------ TEKS SUMBER
Sabtu, 19 November 2011

ISLAM MELARANG UMATNYA BERZIARAH KE KUBUR YANG DIKERAMATKAN UNTUK BERIBADAH, BERTAWASUL, MEMINTA PERTOLONGAN DAN MENCARI BERKAH




( Oleh : Musni Japrie )

P e n d a h u l u a n
Sebagian besar umat islam di negeri ini sangat akrab dengan tradisi dan budaya ziarah ke kubur-kubur para wali, orang-orang shalih serta orang-orang yang dimuliakan yang dikramatkan . Meskipun harus menempuh perjalanan (syafar) yang cukup jauh dengan mengeluarkan biaya serta tenaga tidaklah menjadi persoalan bagi mereka.Mereka yang berziarah tersebut tidak saja melakukan perjalanan antar kota, juga ada yang antar propinsi, bahkan harus menyeberang pulau .Syafar menziarahi kubur-kubur yang dikramatkan tersebut tidak saja dilakukan secara perorangan dan keluarga, tetapi juga dilakukan dengan berombongan yang dikordinir secara khusus. Sehingga tidak jarang banyak yayasan atau kelompok pengajian/ majelis ta’lim yang sengaja memprogramkan ziarah tersebut bagi para jama’ahnya yang bekerja sama dengan perusahaan yang bergerak dalam jasa travel dan wisata.
------------
SOAL LATIHAN ->
A. Salin dengan tepat bagian tulisan tentang ziarah kubur yang diawali kata-kata yang memuat "Sabtu, 19 November" dan diakhiri dengan "Musni Japrie )".
B. Jawab pertanyaan berikut berdasarkan tulisan tentang ziarah kubur.
(i) Hari dan tanggal apa yang tercantum di bagian paling atas tulisan?
(ii) Siapa penulis tulisan ini?
(iii) Yayasan atau kelompok pengajian bekerja sama dengan perusahaan yang bergerak di bidang apa?
C. Teruskan tulisan tentang ziarah kubur, mulai setelah kalimat terakhirnya.
Materi di bawah ini diambil dari sumber yang berbeda.
------ ISI DATA
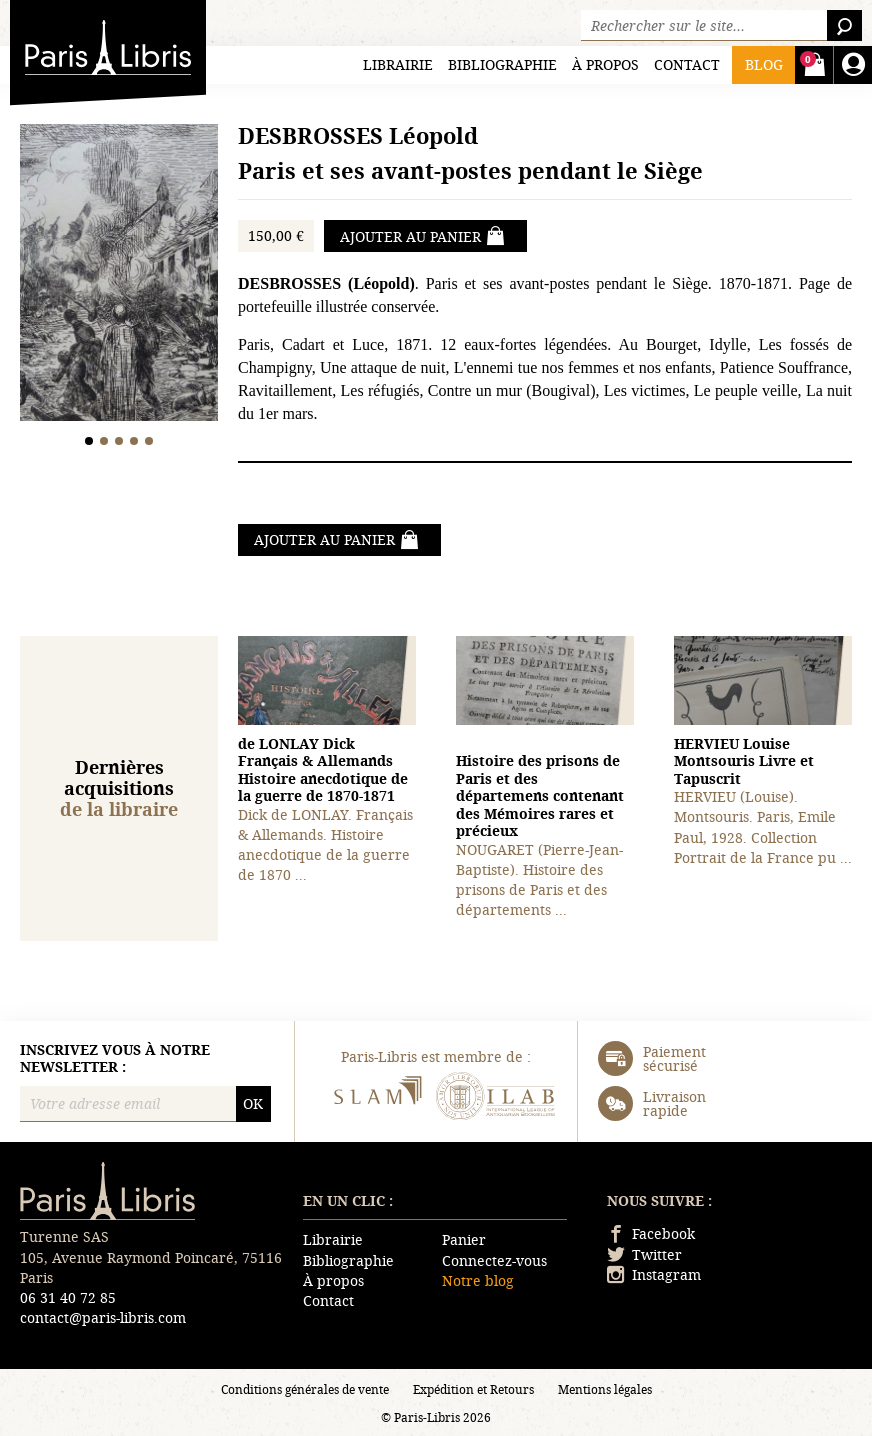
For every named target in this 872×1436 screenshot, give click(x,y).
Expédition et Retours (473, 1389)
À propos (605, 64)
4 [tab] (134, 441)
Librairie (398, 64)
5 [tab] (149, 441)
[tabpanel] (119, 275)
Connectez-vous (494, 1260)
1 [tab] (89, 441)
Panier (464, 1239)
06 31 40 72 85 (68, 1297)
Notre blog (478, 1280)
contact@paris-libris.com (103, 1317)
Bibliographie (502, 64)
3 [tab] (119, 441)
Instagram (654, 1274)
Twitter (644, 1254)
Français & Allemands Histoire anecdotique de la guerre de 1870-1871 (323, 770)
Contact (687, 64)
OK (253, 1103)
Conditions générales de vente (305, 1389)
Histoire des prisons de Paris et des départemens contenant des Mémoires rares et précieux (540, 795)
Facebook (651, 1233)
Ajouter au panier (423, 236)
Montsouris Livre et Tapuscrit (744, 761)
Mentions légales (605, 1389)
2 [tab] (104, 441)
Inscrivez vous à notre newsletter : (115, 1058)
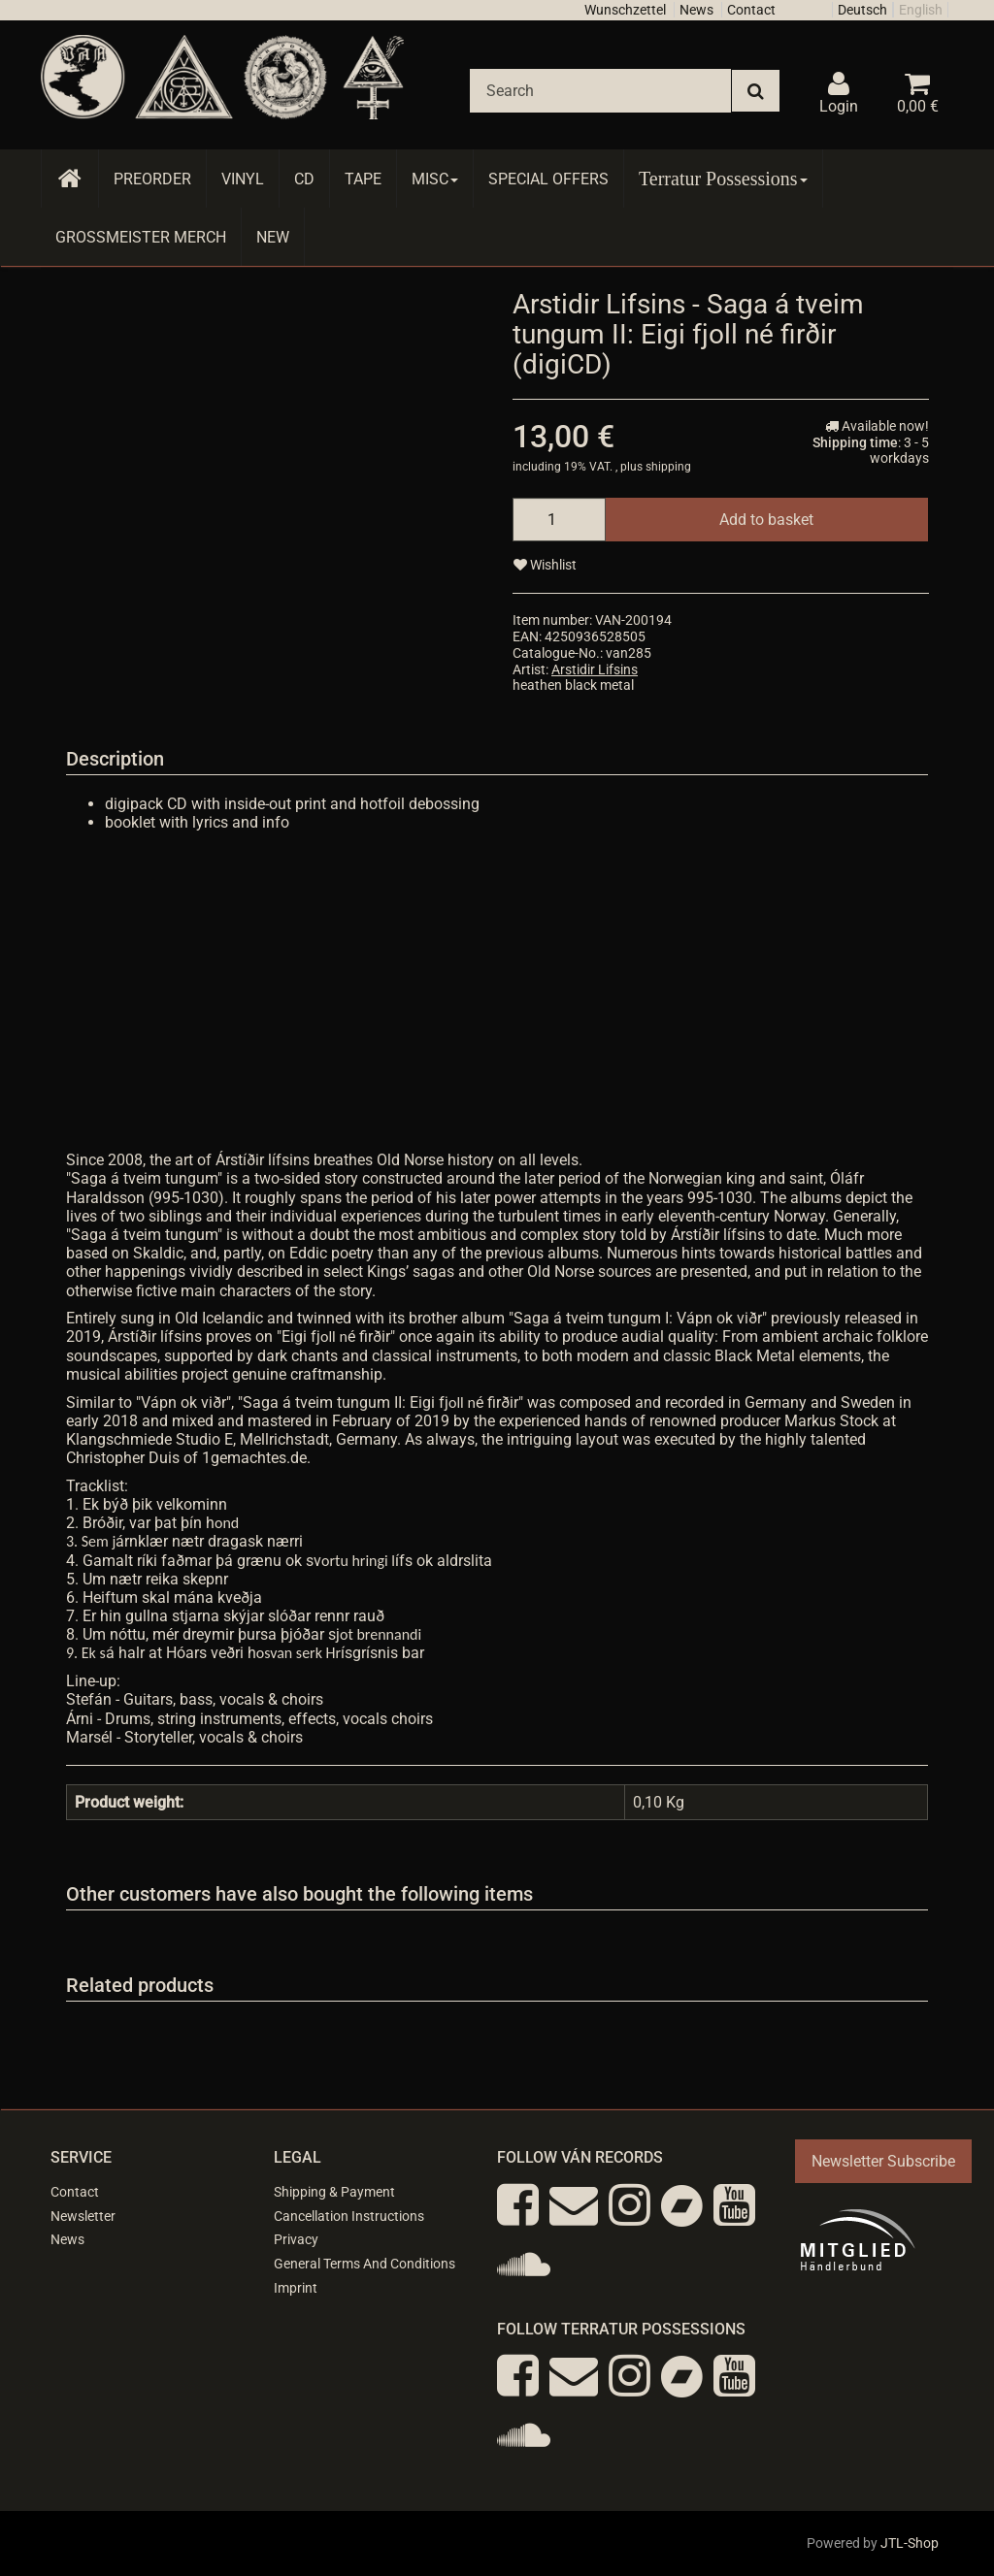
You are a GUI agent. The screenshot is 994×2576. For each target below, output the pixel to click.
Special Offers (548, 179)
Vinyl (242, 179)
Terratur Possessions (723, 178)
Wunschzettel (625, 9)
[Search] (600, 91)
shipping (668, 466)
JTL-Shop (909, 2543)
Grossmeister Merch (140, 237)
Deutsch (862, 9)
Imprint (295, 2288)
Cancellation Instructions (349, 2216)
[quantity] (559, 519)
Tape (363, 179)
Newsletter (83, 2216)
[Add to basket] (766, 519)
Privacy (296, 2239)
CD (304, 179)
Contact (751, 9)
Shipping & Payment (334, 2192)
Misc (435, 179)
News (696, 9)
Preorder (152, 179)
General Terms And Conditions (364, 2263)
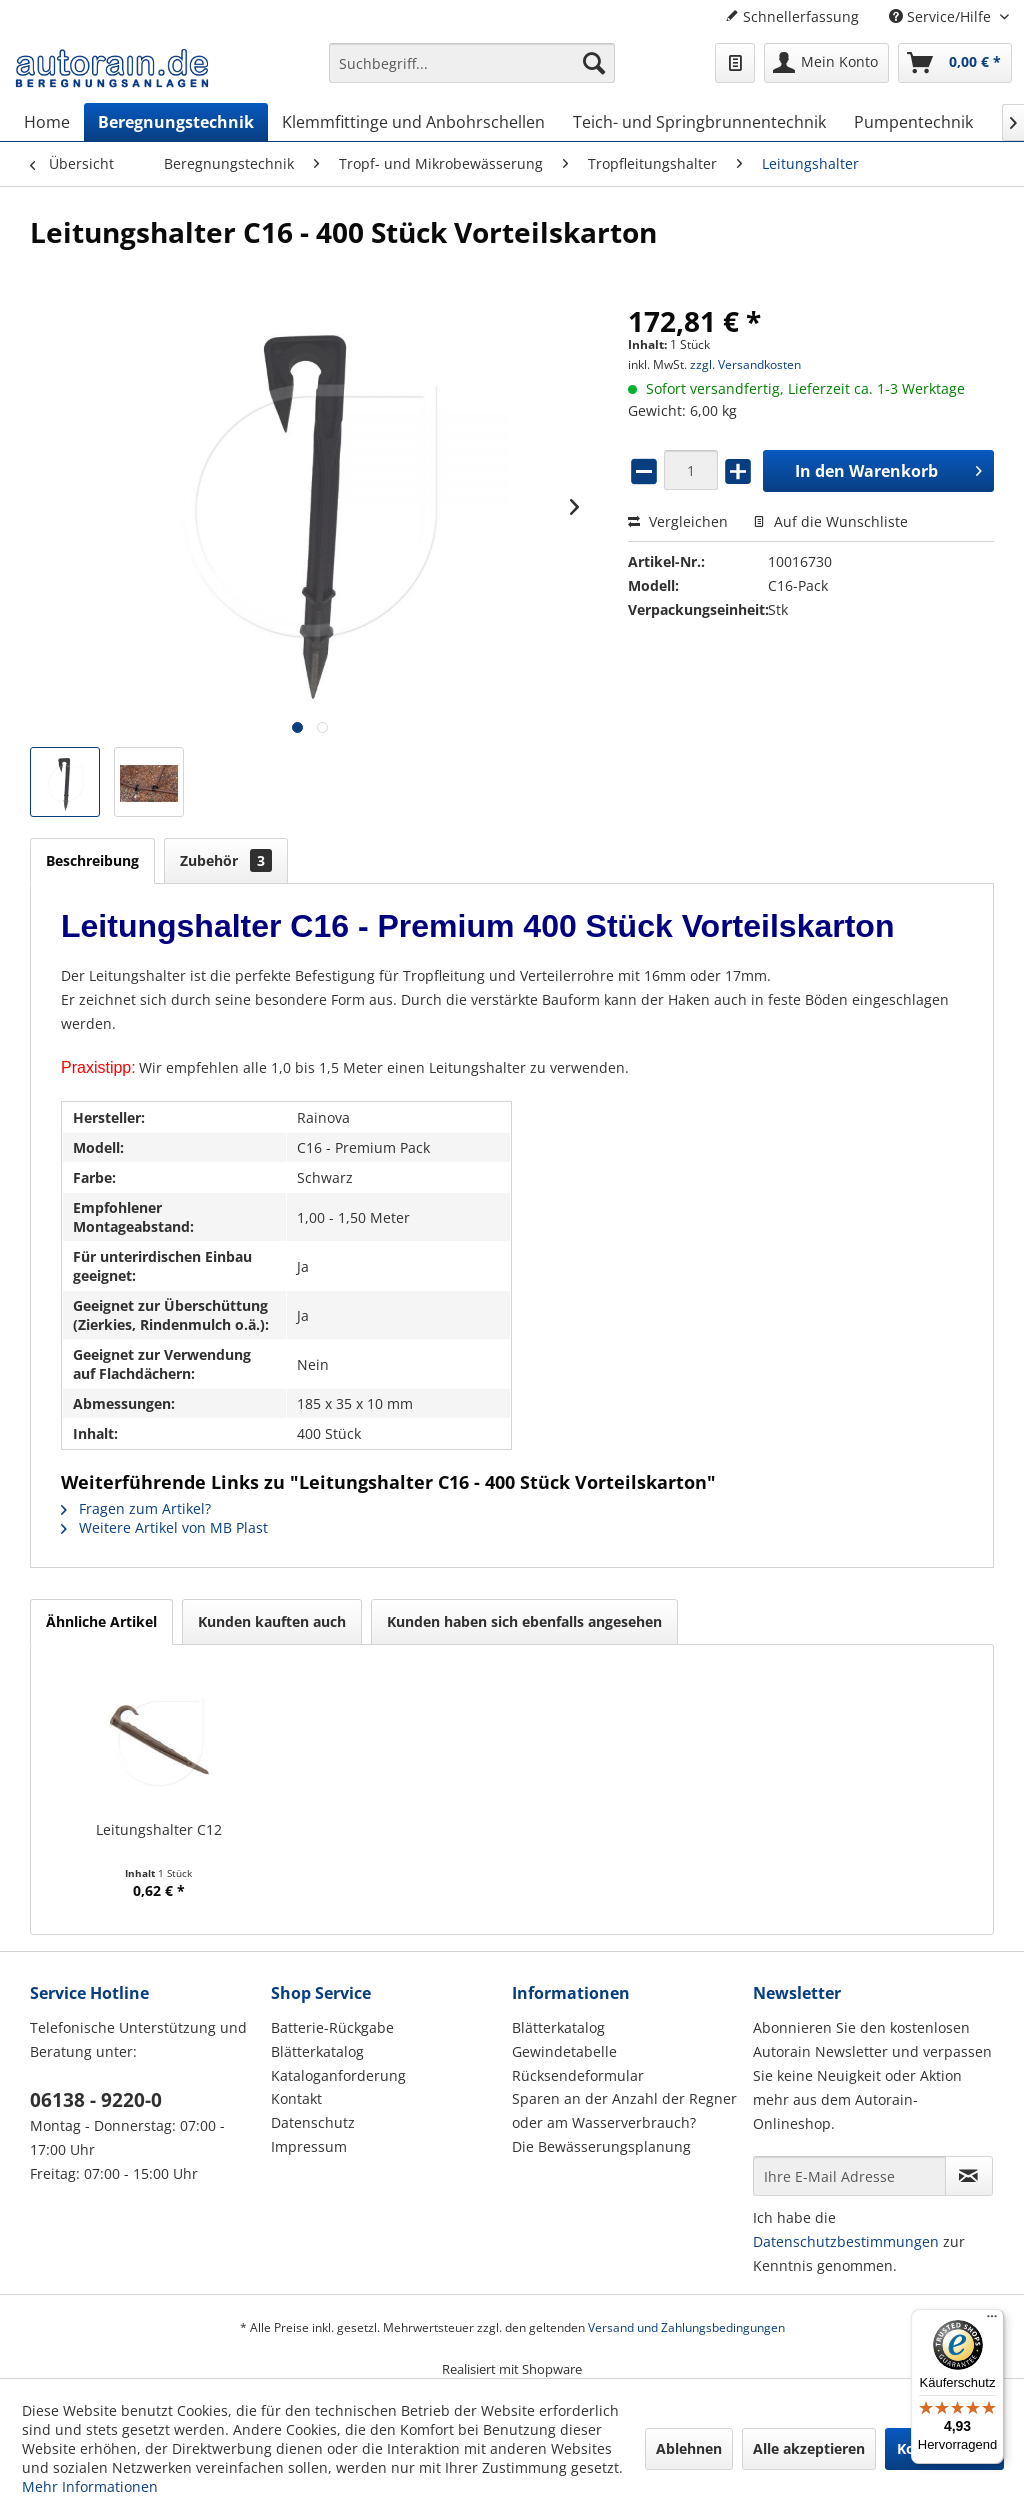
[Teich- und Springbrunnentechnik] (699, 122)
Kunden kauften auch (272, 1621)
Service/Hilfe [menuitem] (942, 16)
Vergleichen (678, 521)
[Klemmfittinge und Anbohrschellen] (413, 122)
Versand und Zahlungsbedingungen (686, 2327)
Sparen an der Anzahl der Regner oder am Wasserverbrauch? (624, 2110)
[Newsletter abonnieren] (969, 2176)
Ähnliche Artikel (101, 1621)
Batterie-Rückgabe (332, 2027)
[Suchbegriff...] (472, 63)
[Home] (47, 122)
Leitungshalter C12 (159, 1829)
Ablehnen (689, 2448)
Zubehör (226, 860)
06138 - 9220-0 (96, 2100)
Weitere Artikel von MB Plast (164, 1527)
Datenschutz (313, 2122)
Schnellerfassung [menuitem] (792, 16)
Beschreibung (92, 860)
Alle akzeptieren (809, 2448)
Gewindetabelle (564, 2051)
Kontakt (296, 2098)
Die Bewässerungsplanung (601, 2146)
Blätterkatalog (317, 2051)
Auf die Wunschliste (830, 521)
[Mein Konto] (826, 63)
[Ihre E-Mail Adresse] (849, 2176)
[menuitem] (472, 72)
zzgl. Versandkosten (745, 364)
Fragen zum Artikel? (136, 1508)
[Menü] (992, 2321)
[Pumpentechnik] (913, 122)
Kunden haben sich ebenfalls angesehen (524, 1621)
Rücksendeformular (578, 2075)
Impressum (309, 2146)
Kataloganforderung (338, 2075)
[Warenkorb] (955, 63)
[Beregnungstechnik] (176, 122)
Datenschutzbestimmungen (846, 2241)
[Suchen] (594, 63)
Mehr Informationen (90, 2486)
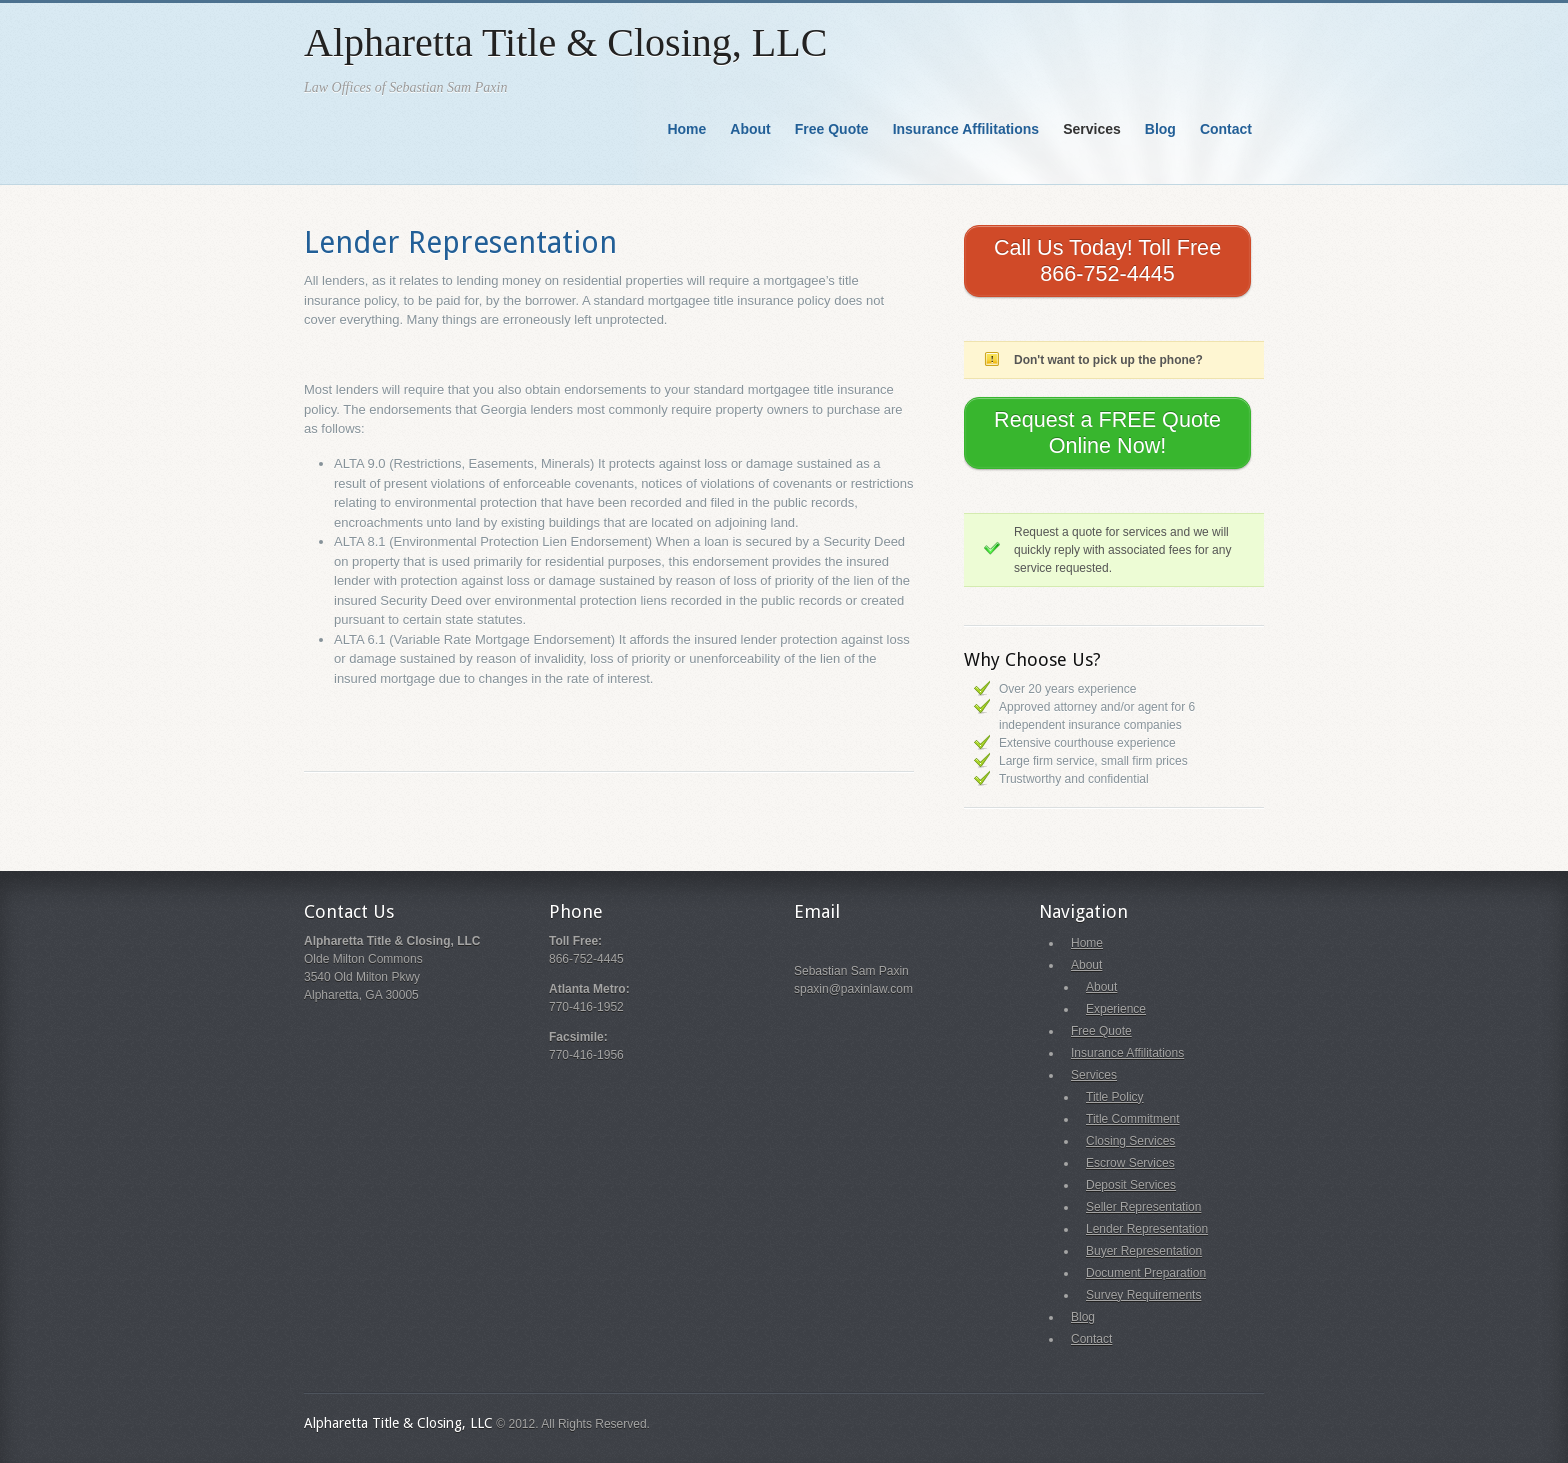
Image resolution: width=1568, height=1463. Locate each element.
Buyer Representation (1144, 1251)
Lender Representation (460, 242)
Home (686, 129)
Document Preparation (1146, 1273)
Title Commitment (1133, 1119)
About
------------
KUNCI JAWABAN ->
A.
Sabtu, 19 November 2011

ISLAM MELARANG UMATNYA BERZIARAH KE KUBUR YANG DIKERAMATKAN UNTUK BERIBADAH, BERTAWASUL, MEMINTA PERTOLONGAN DAN MENCARI BERKAH




( Oleh : Musni Japrie )

B.
(i) Sabtu, 19 November 2011
(ii) Musni Japrie
(iii) Jasa travel dan wisata

C.
Dalam banyak pengamatan yang dilakukan oleh banyak kalangan sebagaimana yang sering diberitakan dalam surat kabar serta televise, setiap hari kubur-kubur yang dikeramatkan yang tersebar diberbagai tempat selalu penuh sesak dikunjungi penziarah untuk memperoleh berkah serta berdoa agar penghuni kubur tersebut dapat memberikan pertolongan dan mengabulkan hajat apa yang dimintakan, namun sebelumnya didahuhului dengan membaca surah yasin dan tahlilan serta tidak ketinggalan melakukan ibadah lainnya seperti sholat diatas kubur. Mereka para penziarah terutama orang-orang yang berduit ada yang bernazar apabila permohonannya dikabulkan mereka akan datang kembali berziarah serta akan membangun serta memperbaiki atau memperindah bangunan kubur. Ironisnya kubur yang dikeramatkan kadang-kadang juga dari kalangan jaman kerajaan sebelum islam
Ziarah ke kubur para wali mencari berkah dan berdo’a meminta /bertawassul kepada penghuni kubur di pandang dari sudut syari’at islamn.
.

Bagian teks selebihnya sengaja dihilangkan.